Published: 03 April 2017 Publication History

Abstract

According to recent estimates, about 90% of consumer received emails are machine-generated. Such messages include shopping receipts, promotional campaigns, newsletters, booking confirmations, etc. Most such messages are created by populating a fixed template with a small amount of personalized information, such as name, salutation, reservation numbers, dates, etc. Web mail providers (Gmail, Hotmail, Yahoo) are leveraging the structured nature of such emails to extract salient information and use it to improve the user experience: e.g. by automatically entering reservation data into a user calendar, or by sending alerts about upcoming shipments. To facilitate these extraction tasks it is helpful to classify templates according to their category, e.g. restaurant reservations or bill reminders, since each category triggers a particular user experience.
Recent research has focused on discovering the causal thread of templates, e.g. inferring that a shopping order is usually followed by a shipping confirmation, an airline booking is followed by a confirmation and then by a "ready to check in" message, etc. Gamzu et al. took this idea one step further by implementing a method to predict the template category of future emails for a given user based on previously received templates. The motivation is that predicting future emails has a wide range of potential applications, including better user experiences (e.g. warning users of items ordered but not shipped), targeted advertising (e.g. users that recently made a flight reservation may be interested in hotel reservations), and spam classification (a message that is part of a legitimate causal thread is unlikely to be spam).

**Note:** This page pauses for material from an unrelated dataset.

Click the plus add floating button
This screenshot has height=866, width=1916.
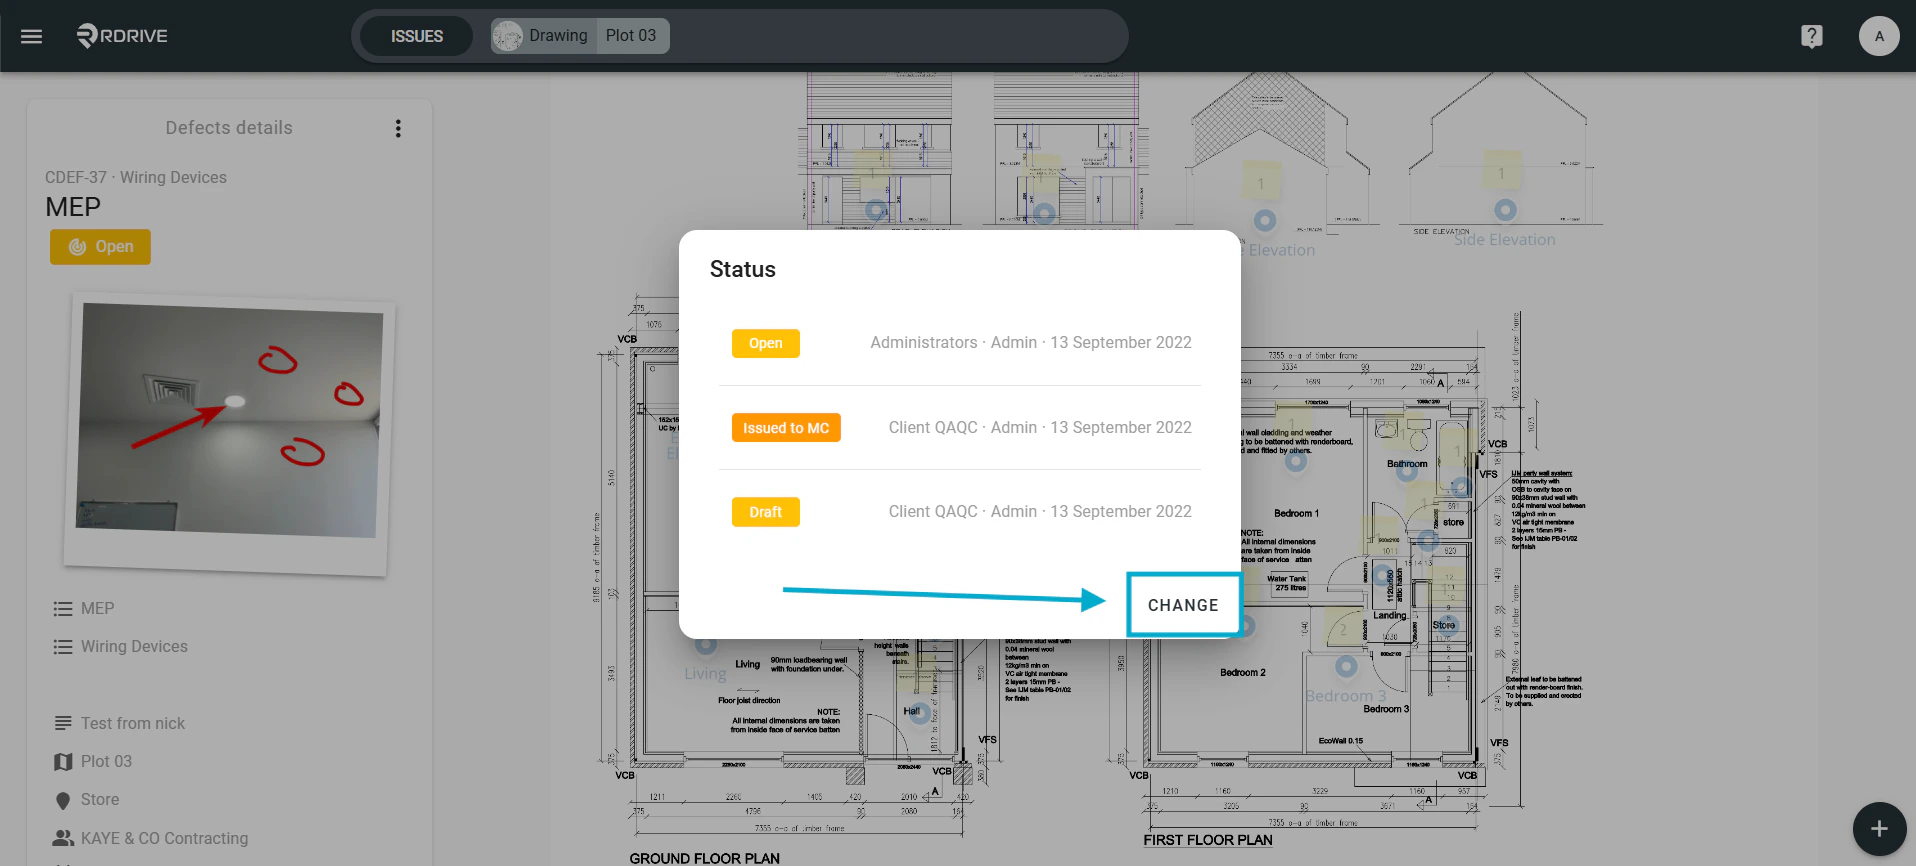pos(1879,828)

The gist of the Gamzu et al. approach is modeling the problem as a Markov chain, where the nodes are templates or temporal events (e.g. the first day of the month). This paper expands on their work by investigating the use of neural networks for predicting the category of emails that will arrive during a fixed-sized time window in the future. We consider two types of neural networks: multi-layer perceptrons (MLP), a type of feedforward neural network; and long short-term memory (LSTM), a type of recurrent neural network. For each type of neural network, we explore the effects of varying their configuration (e.g. number of layers or number of neurons) and hyper-parameters (e.g. drop-out ratio). We find that the prediction accuracy of neural networks vastly outperforms the Markov chain approach, and that LSTMs perform slightly better than MLPs. We offer some qualitative interpretation of our findings and identify some promising future directions.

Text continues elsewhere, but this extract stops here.